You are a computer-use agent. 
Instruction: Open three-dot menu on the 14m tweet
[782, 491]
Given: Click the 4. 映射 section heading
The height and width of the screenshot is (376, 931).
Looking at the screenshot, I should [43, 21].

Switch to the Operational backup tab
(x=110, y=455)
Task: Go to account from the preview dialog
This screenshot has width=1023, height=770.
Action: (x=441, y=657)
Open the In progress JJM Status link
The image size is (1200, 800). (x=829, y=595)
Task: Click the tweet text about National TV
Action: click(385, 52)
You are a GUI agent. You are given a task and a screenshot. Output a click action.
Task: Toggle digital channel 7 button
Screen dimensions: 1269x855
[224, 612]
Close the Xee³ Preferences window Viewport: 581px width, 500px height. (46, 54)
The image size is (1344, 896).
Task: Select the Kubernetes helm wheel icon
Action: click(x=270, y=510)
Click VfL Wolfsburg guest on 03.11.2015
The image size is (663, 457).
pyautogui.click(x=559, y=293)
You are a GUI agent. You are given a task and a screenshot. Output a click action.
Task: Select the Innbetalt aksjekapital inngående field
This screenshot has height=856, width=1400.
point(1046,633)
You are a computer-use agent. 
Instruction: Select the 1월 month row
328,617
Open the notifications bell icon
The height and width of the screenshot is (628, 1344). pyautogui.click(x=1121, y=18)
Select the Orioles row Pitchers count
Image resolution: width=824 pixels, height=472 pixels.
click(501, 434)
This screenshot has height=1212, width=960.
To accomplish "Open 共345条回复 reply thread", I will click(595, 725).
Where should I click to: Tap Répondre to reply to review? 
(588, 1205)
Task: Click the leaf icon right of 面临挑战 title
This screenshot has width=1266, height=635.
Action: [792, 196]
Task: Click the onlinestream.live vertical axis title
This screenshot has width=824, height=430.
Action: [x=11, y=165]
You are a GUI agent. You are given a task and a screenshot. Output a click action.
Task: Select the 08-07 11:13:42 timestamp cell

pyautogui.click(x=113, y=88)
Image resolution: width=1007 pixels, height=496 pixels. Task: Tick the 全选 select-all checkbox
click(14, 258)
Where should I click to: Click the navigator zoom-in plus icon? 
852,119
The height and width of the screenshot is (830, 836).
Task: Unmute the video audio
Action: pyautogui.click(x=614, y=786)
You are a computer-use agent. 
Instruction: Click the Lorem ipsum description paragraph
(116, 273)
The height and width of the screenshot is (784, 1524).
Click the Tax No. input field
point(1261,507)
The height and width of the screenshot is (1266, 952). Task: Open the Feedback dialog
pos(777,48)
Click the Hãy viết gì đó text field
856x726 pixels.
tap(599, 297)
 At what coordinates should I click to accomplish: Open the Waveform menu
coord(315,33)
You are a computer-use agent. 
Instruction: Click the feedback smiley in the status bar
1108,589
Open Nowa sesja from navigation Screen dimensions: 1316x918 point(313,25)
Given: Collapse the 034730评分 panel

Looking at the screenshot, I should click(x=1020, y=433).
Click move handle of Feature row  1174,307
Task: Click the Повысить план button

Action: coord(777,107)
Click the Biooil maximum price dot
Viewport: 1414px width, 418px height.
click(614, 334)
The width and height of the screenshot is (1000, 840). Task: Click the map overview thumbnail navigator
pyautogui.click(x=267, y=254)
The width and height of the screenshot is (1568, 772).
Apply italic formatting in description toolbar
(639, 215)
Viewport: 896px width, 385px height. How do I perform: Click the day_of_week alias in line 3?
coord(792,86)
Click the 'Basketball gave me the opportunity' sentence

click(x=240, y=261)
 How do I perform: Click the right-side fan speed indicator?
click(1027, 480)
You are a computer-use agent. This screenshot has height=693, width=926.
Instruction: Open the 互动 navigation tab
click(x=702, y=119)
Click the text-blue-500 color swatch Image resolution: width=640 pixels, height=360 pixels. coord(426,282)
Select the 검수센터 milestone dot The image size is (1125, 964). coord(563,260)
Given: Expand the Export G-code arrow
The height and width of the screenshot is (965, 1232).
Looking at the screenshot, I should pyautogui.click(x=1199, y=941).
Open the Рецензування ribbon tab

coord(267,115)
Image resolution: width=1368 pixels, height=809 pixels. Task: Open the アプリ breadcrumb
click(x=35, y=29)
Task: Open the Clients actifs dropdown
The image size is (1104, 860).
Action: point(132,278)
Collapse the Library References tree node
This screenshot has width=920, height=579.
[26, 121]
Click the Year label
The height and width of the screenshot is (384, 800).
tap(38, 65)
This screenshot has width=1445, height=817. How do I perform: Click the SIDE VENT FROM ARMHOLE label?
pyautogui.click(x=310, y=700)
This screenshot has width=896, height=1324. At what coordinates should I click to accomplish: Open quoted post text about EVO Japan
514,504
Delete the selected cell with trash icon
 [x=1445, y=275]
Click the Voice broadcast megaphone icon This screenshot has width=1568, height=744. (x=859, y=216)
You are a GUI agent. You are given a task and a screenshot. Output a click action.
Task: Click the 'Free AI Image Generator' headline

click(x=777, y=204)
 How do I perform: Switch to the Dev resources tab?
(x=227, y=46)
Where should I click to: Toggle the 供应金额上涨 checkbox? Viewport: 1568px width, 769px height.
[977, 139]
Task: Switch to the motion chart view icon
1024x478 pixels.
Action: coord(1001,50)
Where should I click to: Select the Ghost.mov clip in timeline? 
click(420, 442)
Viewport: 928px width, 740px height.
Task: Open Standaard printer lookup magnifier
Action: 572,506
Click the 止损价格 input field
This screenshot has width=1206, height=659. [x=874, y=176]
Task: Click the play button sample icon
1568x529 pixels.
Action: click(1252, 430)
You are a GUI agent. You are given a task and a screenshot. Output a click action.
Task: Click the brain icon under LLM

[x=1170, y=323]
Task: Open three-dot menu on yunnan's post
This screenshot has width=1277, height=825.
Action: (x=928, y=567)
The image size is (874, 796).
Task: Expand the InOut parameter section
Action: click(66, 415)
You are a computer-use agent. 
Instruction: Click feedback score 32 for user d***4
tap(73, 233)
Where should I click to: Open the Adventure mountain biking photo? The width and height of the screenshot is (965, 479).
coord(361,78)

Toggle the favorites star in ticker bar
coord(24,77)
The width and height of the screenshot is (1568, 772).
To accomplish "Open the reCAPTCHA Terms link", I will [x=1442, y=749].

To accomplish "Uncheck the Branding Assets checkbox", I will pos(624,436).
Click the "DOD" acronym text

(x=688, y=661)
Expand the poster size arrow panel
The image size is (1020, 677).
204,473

....................

PROBLEM:
The entries shown above must be restated word for word.

EXPECTED ANSWER:
You are a computer-use agent. 
Instruction: Open three-dot menu on the 14m tweet
[782, 491]
Given: Click the 4. 映射 section heading
The height and width of the screenshot is (376, 931).
Looking at the screenshot, I should [43, 21].

Switch to the Operational backup tab
(x=110, y=455)
Task: Go to account from the preview dialog
This screenshot has width=1023, height=770.
Action: (x=441, y=657)
Open the In progress JJM Status link
The image size is (1200, 800). (x=829, y=595)
Task: Click the tweet text about National TV
Action: click(385, 52)
You are a GUI agent. You are given a task and a screenshot. Output a click action.
Task: Toggle digital channel 7 button
Screen dimensions: 1269x855
[224, 612]
Close the Xee³ Preferences window Viewport: 581px width, 500px height. (46, 54)
The image size is (1344, 896).
Task: Select the Kubernetes helm wheel icon
Action: click(x=270, y=510)
Click VfL Wolfsburg guest on 03.11.2015
The image size is (663, 457).
pyautogui.click(x=559, y=293)
You are a GUI agent. You are given a task and a screenshot. Output a click action.
Task: Select the Innbetalt aksjekapital inngående field
This screenshot has height=856, width=1400.
point(1046,633)
You are a computer-use agent. 
Instruction: Select the 1월 month row
328,617
Open the notifications bell icon
The height and width of the screenshot is (628, 1344). pyautogui.click(x=1121, y=18)
Select the Orioles row Pitchers count
Image resolution: width=824 pixels, height=472 pixels.
click(501, 434)
This screenshot has height=1212, width=960.
To accomplish "Open 共345条回复 reply thread", I will click(595, 725).
Where should I click to: Tap Répondre to reply to review? 
(588, 1205)
Task: Click the leaf icon right of 面临挑战 title
This screenshot has width=1266, height=635.
Action: [792, 196]
Task: Click the onlinestream.live vertical axis title
This screenshot has width=824, height=430.
Action: [x=11, y=165]
You are a GUI agent. You are given a task and a screenshot. Output a click action.
Task: Select the 08-07 11:13:42 timestamp cell

pyautogui.click(x=113, y=88)
Image resolution: width=1007 pixels, height=496 pixels. Task: Tick the 全选 select-all checkbox
click(14, 258)
Where should I click to: Click the navigator zoom-in plus icon? 
852,119
The height and width of the screenshot is (830, 836).
Task: Unmute the video audio
Action: pyautogui.click(x=614, y=786)
You are a computer-use agent. 
Instruction: Click the Lorem ipsum description paragraph
(116, 273)
The height and width of the screenshot is (784, 1524).
Click the Tax No. input field
point(1261,507)
The height and width of the screenshot is (1266, 952). Task: Open the Feedback dialog
pos(777,48)
Click the Hãy viết gì đó text field
856x726 pixels.
tap(599, 297)
 At what coordinates should I click to accomplish: Open the Waveform menu
coord(315,33)
You are a computer-use agent. 
Instruction: Click the feedback smiley in the status bar
1108,589
Open Nowa sesja from navigation Screen dimensions: 1316x918 point(313,25)
Given: Collapse the 034730评分 panel

Looking at the screenshot, I should click(x=1020, y=433).
Click move handle of Feature row  1174,307
Task: Click the Повысить план button

Action: coord(777,107)
Click the Biooil maximum price dot
Viewport: 1414px width, 418px height.
click(614, 334)
The width and height of the screenshot is (1000, 840). Task: Click the map overview thumbnail navigator
pyautogui.click(x=267, y=254)
The width and height of the screenshot is (1568, 772).
Apply italic formatting in description toolbar
(639, 215)
Viewport: 896px width, 385px height. How do I perform: Click the day_of_week alias in line 3?
coord(792,86)
Click the 'Basketball gave me the opportunity' sentence

click(x=240, y=261)
 How do I perform: Click the right-side fan speed indicator?
click(1027, 480)
You are a computer-use agent. This screenshot has height=693, width=926.
Instruction: Open the 互动 navigation tab
click(x=702, y=119)
Click the text-blue-500 color swatch Image resolution: width=640 pixels, height=360 pixels. coord(426,282)
Select the 검수센터 milestone dot The image size is (1125, 964). coord(563,260)
Given: Expand the Export G-code arrow
The height and width of the screenshot is (965, 1232).
Looking at the screenshot, I should pyautogui.click(x=1199, y=941).
Open the Рецензування ribbon tab

coord(267,115)
Image resolution: width=1368 pixels, height=809 pixels. Task: Open the アプリ breadcrumb
click(x=35, y=29)
Task: Open the Clients actifs dropdown
The image size is (1104, 860).
Action: point(132,278)
Collapse the Library References tree node
This screenshot has width=920, height=579.
[26, 121]
Click the Year label
The height and width of the screenshot is (384, 800).
tap(38, 65)
This screenshot has width=1445, height=817. How do I perform: Click the SIDE VENT FROM ARMHOLE label?
pyautogui.click(x=310, y=700)
This screenshot has width=896, height=1324. At what coordinates should I click to accomplish: Open quoted post text about EVO Japan
514,504
Delete the selected cell with trash icon
 [x=1445, y=275]
Click the Voice broadcast megaphone icon This screenshot has width=1568, height=744. (x=859, y=216)
You are a GUI agent. You are given a task and a screenshot. Output a click action.
Task: Click the 'Free AI Image Generator' headline

click(x=777, y=204)
 How do I perform: Switch to the Dev resources tab?
(x=227, y=46)
Where should I click to: Toggle the 供应金额上涨 checkbox? Viewport: 1568px width, 769px height.
[977, 139]
Task: Switch to the motion chart view icon
1024x478 pixels.
Action: coord(1001,50)
Where should I click to: Select the Ghost.mov clip in timeline? 
click(420, 442)
Viewport: 928px width, 740px height.
Task: Open Standaard printer lookup magnifier
Action: 572,506
Click the 止损价格 input field
This screenshot has width=1206, height=659. [x=874, y=176]
Task: Click the play button sample icon
1568x529 pixels.
Action: click(1252, 430)
You are a GUI agent. You are given a task and a screenshot. Output a click action.
Task: Click the brain icon under LLM

[x=1170, y=323]
Task: Open three-dot menu on yunnan's post
This screenshot has width=1277, height=825.
Action: (x=928, y=567)
The image size is (874, 796).
Task: Expand the InOut parameter section
Action: click(66, 415)
You are a computer-use agent. 
Instruction: Click feedback score 32 for user d***4
tap(73, 233)
Where should I click to: Open the Adventure mountain biking photo? The width and height of the screenshot is (965, 479).
coord(361,78)

Toggle the favorites star in ticker bar
coord(24,77)
The width and height of the screenshot is (1568, 772).
To accomplish "Open the reCAPTCHA Terms link", I will [x=1442, y=749].

To accomplish "Uncheck the Branding Assets checkbox", I will pos(624,436).
Click the "DOD" acronym text

(x=688, y=661)
Expand the poster size arrow panel
The image size is (1020, 677).
204,473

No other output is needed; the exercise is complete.